A Washington-based group, Le Quatre Percussion Quartet, played a notably unconventional concert at the Kennedy Center's Terrace Theater yesterday afternoon.

As its title suggests, there were four players. The group was led by Alfonso M. Pollard. But after the question of numbers, any analogy, to, say, a string quartet, breaks down. There were not just four instruments. This observer counted 37, and since anything from a loose tooth to the ring on your finger can classify as percussion, that estimate may be way off.

This performance by Le Quatre has two purposes. One is, in Pollard's words, "to increase acceptance of contemporary percussion music as a serious art form by highlighting the ensemble's vast musical and technical diversity, thus ensuring high public visibility, impact and support." This statement came in the program book of the Kennedy Center, which sponsored the concert.

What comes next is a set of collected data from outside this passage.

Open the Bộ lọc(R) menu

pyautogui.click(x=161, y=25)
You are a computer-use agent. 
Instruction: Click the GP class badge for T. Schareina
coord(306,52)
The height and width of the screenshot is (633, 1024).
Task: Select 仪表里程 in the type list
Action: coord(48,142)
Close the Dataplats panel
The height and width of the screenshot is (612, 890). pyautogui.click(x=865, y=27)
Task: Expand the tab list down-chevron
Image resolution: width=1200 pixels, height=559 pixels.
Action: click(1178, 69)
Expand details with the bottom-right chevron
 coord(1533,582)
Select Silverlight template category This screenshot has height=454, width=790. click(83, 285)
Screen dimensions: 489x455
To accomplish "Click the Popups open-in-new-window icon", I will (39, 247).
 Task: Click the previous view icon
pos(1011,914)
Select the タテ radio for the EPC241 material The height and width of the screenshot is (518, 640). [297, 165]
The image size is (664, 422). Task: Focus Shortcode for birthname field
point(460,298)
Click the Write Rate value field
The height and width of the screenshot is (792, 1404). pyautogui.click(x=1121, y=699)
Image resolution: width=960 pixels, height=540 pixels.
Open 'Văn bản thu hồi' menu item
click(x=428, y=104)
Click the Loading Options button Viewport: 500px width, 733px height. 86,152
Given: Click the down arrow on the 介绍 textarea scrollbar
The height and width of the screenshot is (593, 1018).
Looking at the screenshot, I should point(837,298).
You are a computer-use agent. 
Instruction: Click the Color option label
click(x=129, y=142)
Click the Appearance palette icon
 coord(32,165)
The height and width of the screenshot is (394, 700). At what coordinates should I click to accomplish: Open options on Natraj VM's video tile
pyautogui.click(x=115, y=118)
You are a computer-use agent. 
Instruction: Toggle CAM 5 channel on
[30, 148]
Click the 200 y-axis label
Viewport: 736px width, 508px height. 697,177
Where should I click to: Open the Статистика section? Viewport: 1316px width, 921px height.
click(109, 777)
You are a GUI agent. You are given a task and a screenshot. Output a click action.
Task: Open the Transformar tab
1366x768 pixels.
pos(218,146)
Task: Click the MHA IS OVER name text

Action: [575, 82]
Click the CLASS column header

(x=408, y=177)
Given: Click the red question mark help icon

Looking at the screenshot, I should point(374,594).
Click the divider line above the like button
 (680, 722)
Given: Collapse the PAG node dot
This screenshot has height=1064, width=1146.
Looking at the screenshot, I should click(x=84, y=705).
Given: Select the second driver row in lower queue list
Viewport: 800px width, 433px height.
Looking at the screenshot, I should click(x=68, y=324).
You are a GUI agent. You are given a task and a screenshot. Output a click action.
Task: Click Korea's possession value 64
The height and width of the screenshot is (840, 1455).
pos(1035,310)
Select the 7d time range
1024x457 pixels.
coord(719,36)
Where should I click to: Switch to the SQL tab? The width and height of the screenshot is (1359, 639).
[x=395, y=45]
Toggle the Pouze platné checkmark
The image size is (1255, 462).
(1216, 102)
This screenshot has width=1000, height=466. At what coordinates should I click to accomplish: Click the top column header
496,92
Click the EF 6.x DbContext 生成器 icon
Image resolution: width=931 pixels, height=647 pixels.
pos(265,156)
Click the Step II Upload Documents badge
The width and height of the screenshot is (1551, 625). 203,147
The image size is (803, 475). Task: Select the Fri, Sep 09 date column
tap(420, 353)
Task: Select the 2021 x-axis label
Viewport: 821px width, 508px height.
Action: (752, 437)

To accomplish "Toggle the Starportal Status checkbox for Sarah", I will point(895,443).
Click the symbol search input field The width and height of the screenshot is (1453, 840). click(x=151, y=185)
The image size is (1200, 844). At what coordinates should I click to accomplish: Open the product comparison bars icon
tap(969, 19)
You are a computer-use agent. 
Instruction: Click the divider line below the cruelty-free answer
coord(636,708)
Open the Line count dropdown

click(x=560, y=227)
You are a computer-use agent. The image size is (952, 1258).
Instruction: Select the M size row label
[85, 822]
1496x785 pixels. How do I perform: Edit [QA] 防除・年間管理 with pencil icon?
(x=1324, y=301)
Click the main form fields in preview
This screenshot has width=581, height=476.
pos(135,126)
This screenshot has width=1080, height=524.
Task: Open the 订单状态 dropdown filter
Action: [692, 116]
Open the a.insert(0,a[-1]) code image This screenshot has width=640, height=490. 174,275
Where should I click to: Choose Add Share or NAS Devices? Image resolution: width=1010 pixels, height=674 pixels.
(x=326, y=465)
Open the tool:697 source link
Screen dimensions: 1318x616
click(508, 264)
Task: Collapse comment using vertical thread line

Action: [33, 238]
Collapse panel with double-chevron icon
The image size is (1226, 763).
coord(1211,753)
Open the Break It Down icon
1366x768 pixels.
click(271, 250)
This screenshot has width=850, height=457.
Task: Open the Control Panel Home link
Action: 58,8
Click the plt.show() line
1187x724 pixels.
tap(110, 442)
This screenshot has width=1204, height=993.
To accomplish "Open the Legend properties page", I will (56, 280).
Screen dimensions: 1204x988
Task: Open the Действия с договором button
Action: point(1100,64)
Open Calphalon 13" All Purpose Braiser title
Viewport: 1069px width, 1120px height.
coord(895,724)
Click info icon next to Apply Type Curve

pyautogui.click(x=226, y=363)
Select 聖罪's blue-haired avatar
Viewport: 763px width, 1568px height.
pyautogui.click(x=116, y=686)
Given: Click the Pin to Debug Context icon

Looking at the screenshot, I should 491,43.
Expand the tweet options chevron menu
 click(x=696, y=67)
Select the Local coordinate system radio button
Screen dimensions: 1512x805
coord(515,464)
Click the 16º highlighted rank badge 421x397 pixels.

The other purpose is, quite simply, to give a prominent public forum to aspiring percussion players, of whom there are today far more than the symphony orchestras of the country can employ.

Yesterday's concert reached its high points with some Scott Joplin and something quite different.

The Joplin was an arrangement for xylophones of four rags. There wasn't the addictive gusto of Joplin's irresistible originals as written for piano. But these versions did have a curiously trance-like euphony; one wonders what Joplin would have thought.

The quartet also played a large-scale nonet for percussion and brass by William Kraft. It sounded a bit like Hindemith--hardly an unfriendly observation in music written for brass. There was Hindemith's frequent habit of scoring brass instruments in unison and also his delight in playing two instruments against each other in fugato style.

For all this pleasure, though, the fact remains that however virtuosic the player in such a percussion ensemble, the classical literature for this combination of instruments is slender, which the rest of the music on the program demonstrated. Maybe this is inevitable, given the central role of the percussion battery to provide rhythms and sonorities in the symphony orchestra, with a neglect for whatever capacity they may have for harmony and counterpoint.